SuperMilan ha scritto:


> Io non sono un esperto di economia, ma il tuo ragionamento credo sia sbagliato. Robinho a bilancio dovrebbe essere presente a circa 8 mln, ciò significa che il Milan ha "preventivato" la spesa di 8 mln per questo valore tecnico. Se lo vendi a 8 mln, oltre al fatto che i soldi li hai in mano (l'ammortamento è una "magia" di bilancio, ma i soldi per Robinho in realtà li abbiamo già spesi), vai a coprire questa spesa cedendo il valore tecnico e portando quella voce di spesa a "0". Nulla toglie che tu, per un altro valore tecnico, ad esempio Tevez, possa "preventivare" una uguale spesa nello stesso lasso di tempo.
> 
> Se invece vendi Robinho a 5 mln fai una minusvalenza, cioè non hai più il valore tecnico, ma ti rimangono 3 mln a bilancio da ripianare non controbilanciati da nulla.



vero quello che dici tu ma lo conosciamo tutti come ragiona galliani, quello che voglio dire io è che se per dire robinho è a bilancio 8 se tu lo vendi a 10 il milan è obbligato a spendere quei 2 mln in più seno va a pagare delle tasse in più che non hanno senso, cioè se fai una plusvalenza noi abbiamo la garanzia che quei soldi saranno reinvestiti per forza


----------



## SuperMilan (7 Luglio 2013)

Superdinho80 ha scritto:


> vero quello che dici tu ma lo conosciamo tutti come ragiona galliani, quello che voglio dire io è che se per dire robinho è a bilancio 8 se tu lo vendi a 10 il milan è obbligato a spendere quei 2 mln in più seno va a pagare delle tasse in più che non hanno senso, cioè se fai una plusvalenza noi abbiamo la garanzia che quei soldi saranno reinvestiti per forza



Per quello non ne hai anche se ci fai una plusvalenza. Quest'anno abbiamo pagato le tasse per Thiago Silva e Ibrahimovic...


----------



## Fabry_cekko (7 Luglio 2013)

Djici ha scritto:


> non sono cosi sicuro che via robinho sarebbe arrivato tevez.



perchè dici che sennò Galliani l'avrebbe preso a calci in bocca?


----------



## admin (7 Luglio 2013)

*Robinho è vicinissimo al Santos. Il Milan gli ha concesso una deroga per trattare con il club brasiliano, e domani NON sarà al raduno. Se le parti troveranno l'accordo, il Milan incasserà 8,5 milioni di euro.

gds*


----------



## Superdinho80 (7 Luglio 2013)

SuperMilan ha scritto:


> Per quello non ne hai anche se ci fai una plusvalenza. Quest'anno abbiamo pagato le tasse per Thiago Silva e Ibrahimovic...



ibra era a 20 quindi non abbiamo speso nulla a bilancio, thiago non lo so, forse quelli li abbiamo spesi riscattando el shaarawy e prendendo de jong


----------



## Z A Z A' (7 Luglio 2013)

COMPITI:
#1 Secondo il messaggio dell'admin nella discussione su Robinho, quanto incasserà il Milan se le parti troveranno l'accordo?
#2 Dalla discussione su Robinho, trascrivi con precisione il passo tra "## admin (7" e "Superdinho80 (7 Luglio 2013)", estremi compresi.
#3 Nella discussione su Robinho, riassumi in un elenco puntato il paragrafo che comincia con "Io non sono un esperto di economia", mantenendo i fatti principali.

ESTRATTO DEL DATASET:

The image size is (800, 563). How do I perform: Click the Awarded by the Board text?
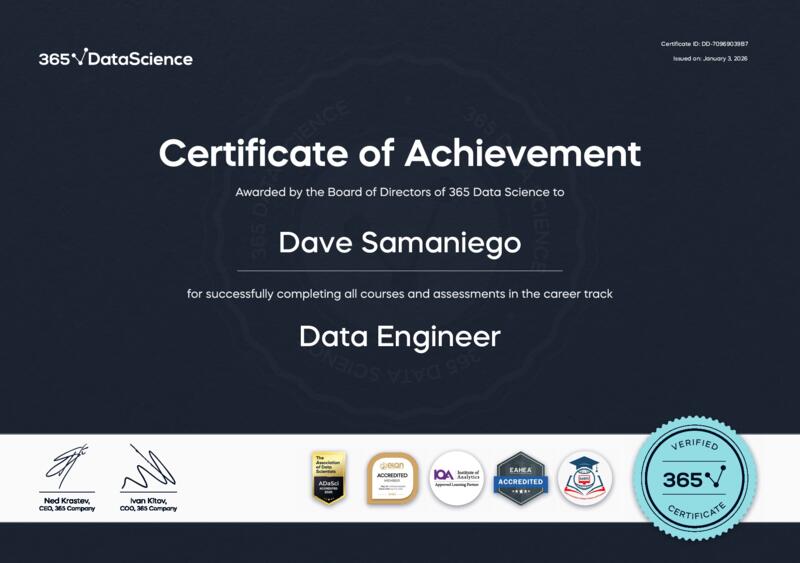tap(400, 191)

RISPOSTE:
#1 8,5 milioni di euro.

#2
## admin (7 Luglio 2013)

*Robinho è vicinissimo al Santos. Il Milan gli ha concesso una deroga per trattare con il club brasiliano, e domani NON sarà al raduno. Se le parti troveranno l'accordo, il Milan incasserà 8,5 milioni di euro.

gds*


----------



## Superdinho80 (7 Luglio 2013)

#3
- Robinho dovrebbe figurare a bilancio per circa 8 milioni, cioè la spesa "preventivata" dal Milan per questo valore tecnico.
- Vendendolo a 8 milioni si hanno i soldi in mano e, cedendo il valore tecnico, si copre la spesa portando quella voce a "0".
- L'ammortamento è una "magia" di bilancio: i soldi per Robinho sono in realtà già stati spesi.
- Niente vieta di preventivare una spesa uguale, nello stesso lasso di tempo, per un altro valore tecnico, ad esempio Tevez.